We are able to worship "as we will in Synagogues, Mosques, Temples or the churches of our choice" because of their sacrifices

Matthew Hill

Remembrance Day ceremonies at UBC Okanagan Friday saw those gathered paying respects to the two soldiers recently killed on Canadian soil as well as those who served before them in wars in foreign countries.

As speakers took to the podium, they pointed out that the recent deaths of Cpl. Nathan Cirillo, who was fatally shot at the National War Memorial in Ottawa Oct. 22, and Warrant Officer Patrice Vincent, who was killed in a deliberate hit-and-run in Quebec two days before that, put the concepts of service and sacrifice in sharp focus.

The acting dean of the university, Barb Rutherford, pointed out that their deaths “left our country in mourning.”

It also highlighted the remarkable resilience and compassion of Canadians across the country, said fourth year history student Tom MacCauley.

Days after Cirillo’s death, MacCauley ensured that UBC Okanagan students were in step with the rest of the country, in a “wear red” campaign that paid homage to the fallen soldier.

“From coast to coast people wore red in solidarity,” he said. He also pointed out that when racism reared its head as a response to the killing in Cold Lake, Alberta, with vandals damaging a mosque, it was quickly overshadowed by the volume of caring acts by more even minded Canadians.

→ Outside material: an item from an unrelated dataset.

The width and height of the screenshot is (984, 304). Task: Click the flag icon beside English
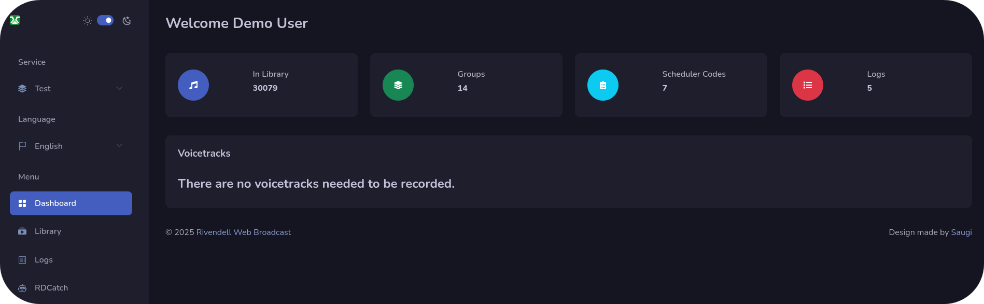coord(22,146)
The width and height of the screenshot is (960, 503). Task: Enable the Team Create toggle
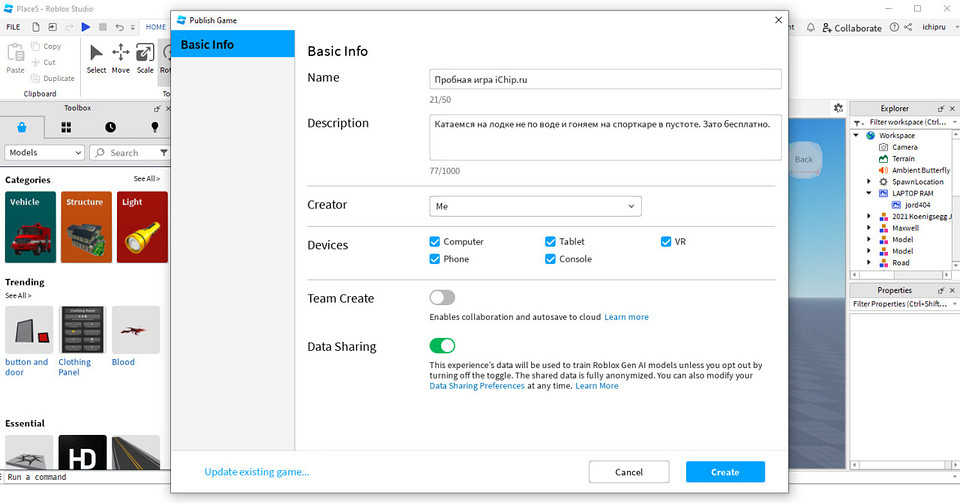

Those kinds of acts of resilience and compassion are what bind us, he said.

This year’s ceremony¬† also marked the centennial of the beginning of WWI.

All of that war’s veterans are now dead, while the veterans of the WWII, which started just 25 years later, are dying at a rate of about 1,500 a day in North America.

Those men and women, and the sacrifices they made, said Reverend Dick Fletcher,  paved the way for Canadians to live freely.

We are able to worship “as we will in Synagogues, Mosques, Temples or the churches of our choice” because of them.

And how we as Canadians “treat the precious gifts that came from those sacrifices” is something we should all consider.

We need to “reflect on that debt that we owe and can never repay,” Fletcher said.